# First time to Aruba, renting, where to stay?



## Ken555 (May 28, 2016)

Heading to Aruba next Spring before an (inexpensive Windstar) cruise and searching for a rental apartment or hotel, but I don't know where to stay. Advice appreciated!

We'd like to stay near a beach, though would be great to also be near restaurants, etc. I understand we'll need to rent a car. 
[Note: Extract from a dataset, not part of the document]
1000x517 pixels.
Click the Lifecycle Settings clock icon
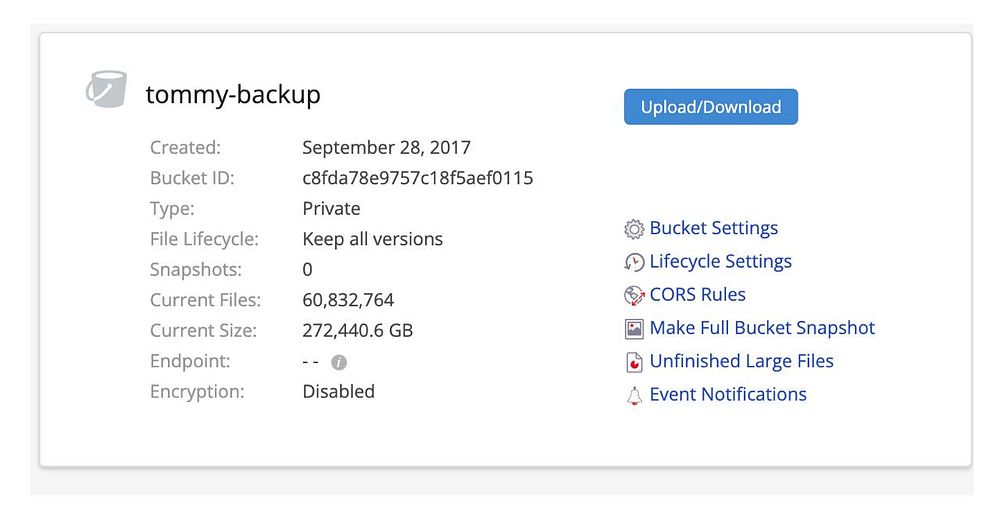click(634, 263)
This is just for four nights so I doubt a timeshare will work out. I see lots of apartments available around the island, but not sure where is best. I've reviewed TripAdviser and a few other sites but thought it time to get some feedback from this forum. Thanks!


----------



## tschwa2 (May 28, 2016)

Depending on the dates you might find a marriott dc owner that could book a studio or a 1 br for the days you need.  Bluegreen also has a resort with 1 br units that might be available for a points member to book.


----------



## Ken555 (May 28, 2016)

tschwa2 said:


> Depending on the dates you might find a marriott dc owner that could book a studio or a 1 br for the days you need.  Bluegreen also has a resort with 1 br units that might be available for a points member to book.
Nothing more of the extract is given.